Recently I have experienced a rather depressing phenomenon, something extraordinary for me in that I had not been through something like this that keeps on repeating.  It’s this:  I find myself ahead in a game, maybe 8-3 or 9-3 – in other words, way ahead – and then all of a sudden the score is 10-9 or even deuce.  My big lead has vanished, wiped out, and then, low and behold, the other guy is ahead!  This nightmare keeps on happening … and I lose most of these games.   What is going on here?  Am I in the Twilight Zone, or what?  (Righteous people want to know.) 

     Now here’s the thing that is particularly irksome about this (yeah, I admit I get irked quite easily).  I’m pretty sure I’m better than most of these guys, but I’m losing!  Darn it!  (Okay, damn!)

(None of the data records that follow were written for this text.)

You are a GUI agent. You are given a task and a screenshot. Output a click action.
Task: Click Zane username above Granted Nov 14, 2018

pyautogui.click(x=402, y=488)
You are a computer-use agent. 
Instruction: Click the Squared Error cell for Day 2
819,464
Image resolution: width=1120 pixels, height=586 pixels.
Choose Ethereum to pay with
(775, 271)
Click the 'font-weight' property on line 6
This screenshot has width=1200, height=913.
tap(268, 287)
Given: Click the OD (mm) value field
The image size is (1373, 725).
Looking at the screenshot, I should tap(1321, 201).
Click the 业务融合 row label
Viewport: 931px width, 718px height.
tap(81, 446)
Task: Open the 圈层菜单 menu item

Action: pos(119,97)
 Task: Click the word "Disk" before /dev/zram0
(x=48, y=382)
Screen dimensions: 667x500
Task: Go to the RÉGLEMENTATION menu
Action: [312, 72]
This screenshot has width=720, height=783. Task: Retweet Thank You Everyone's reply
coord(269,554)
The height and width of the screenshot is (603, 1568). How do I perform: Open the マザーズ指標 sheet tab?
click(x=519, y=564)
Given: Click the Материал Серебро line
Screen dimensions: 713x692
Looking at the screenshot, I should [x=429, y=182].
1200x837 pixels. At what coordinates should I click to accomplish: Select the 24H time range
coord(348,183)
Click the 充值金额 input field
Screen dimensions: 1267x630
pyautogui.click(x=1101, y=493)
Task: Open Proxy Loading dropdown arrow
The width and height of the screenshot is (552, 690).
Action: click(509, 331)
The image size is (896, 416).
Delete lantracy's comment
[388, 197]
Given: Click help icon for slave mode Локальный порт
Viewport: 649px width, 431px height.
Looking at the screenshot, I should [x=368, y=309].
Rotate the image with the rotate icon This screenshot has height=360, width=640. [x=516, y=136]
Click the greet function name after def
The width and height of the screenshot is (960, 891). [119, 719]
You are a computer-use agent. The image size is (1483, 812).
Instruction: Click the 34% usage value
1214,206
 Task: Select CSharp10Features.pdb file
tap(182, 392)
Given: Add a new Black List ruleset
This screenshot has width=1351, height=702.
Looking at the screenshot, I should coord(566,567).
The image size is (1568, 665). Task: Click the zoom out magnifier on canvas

     Well, I’ve been thinking about this maddening situation, and I think I may have come up with something that will help me and others who describe similar scenarios.   (And, no, it is not choking or the ‘yips,’ as they say in the pseudosport of golf.)

     Here’s the probable cause:  When you’re way ahead, there’s a tendency to loosen up and relax which leads to playing carelessly.  You’ve lifted your ‘guard,’ in a manner of speaking, and you’ve given the enemy the chance to infiltrate the walls of your fortress.  It may begin insidiously with your blowing the first few points of your giant lead, but by the time he’s only one or two points behind and about to breach the castle’s defenses, your confidence will have vanished and it’s no mystery as to why you’ll probably end up holding the short end of the stick (i.e., losing).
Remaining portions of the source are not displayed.